Data provided START

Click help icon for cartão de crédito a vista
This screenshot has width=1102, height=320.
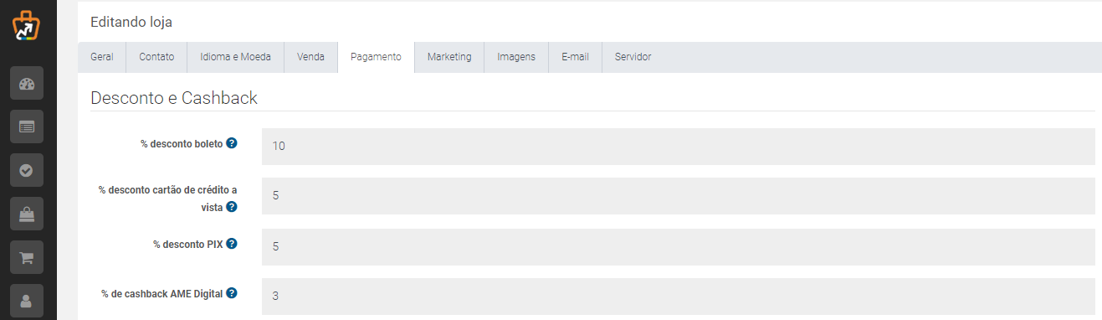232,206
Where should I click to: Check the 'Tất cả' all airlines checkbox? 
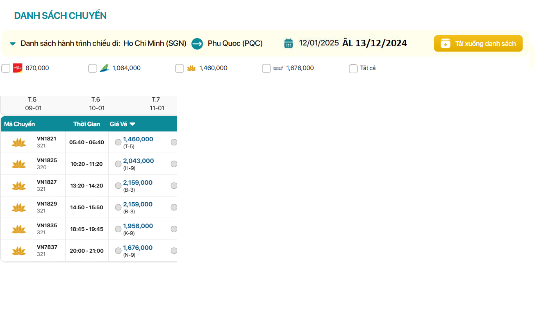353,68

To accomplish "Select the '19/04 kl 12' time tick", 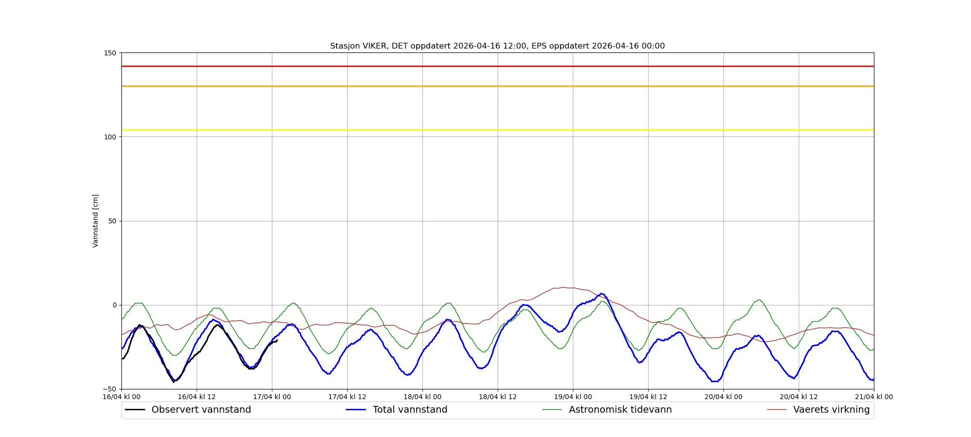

Data provided END

Please give the material above again in full, with no pictures in your version.

Click help icon for cartão de crédito a vista
This screenshot has width=1102, height=320.
232,206
Where should I click to: Check the 'Tất cả' all airlines checkbox? 
353,68

To accomplish "Select the '19/04 kl 12' time tick", 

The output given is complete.